** THE PROBLEM **
Only the lines containing the string "resolution" are needed; copy all of them from the listing.

━━━━

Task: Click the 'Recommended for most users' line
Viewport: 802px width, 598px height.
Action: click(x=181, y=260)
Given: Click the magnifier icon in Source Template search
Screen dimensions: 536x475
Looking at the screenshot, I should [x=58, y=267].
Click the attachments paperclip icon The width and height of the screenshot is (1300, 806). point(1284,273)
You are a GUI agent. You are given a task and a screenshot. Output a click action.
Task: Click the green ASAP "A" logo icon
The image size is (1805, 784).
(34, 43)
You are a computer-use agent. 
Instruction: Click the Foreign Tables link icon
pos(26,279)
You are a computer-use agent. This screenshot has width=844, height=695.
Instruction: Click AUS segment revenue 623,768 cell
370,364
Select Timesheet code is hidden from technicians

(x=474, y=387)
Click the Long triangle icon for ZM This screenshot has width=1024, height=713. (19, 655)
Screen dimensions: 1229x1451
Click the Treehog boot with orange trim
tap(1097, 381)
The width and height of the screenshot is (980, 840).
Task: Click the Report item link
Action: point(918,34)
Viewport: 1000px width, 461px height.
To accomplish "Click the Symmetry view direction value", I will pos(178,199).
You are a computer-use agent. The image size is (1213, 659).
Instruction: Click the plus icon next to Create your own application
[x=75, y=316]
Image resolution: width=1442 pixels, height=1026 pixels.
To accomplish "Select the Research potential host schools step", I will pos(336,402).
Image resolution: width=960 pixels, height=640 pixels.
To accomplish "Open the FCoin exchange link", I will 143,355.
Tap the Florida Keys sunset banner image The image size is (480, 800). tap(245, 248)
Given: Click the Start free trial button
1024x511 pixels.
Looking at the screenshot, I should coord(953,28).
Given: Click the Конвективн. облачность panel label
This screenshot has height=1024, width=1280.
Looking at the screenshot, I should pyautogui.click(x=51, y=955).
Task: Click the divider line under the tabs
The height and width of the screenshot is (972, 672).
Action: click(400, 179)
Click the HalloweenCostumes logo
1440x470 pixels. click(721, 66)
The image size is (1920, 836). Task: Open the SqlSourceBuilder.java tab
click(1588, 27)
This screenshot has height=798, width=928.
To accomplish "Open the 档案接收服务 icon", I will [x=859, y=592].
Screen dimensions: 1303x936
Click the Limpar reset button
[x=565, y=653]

━━━━

** TASK RESULT **
Image resolution: width=1442 pixels, height=1026 pixels.
Image resolution: width=960 pixels, height=640 pixels.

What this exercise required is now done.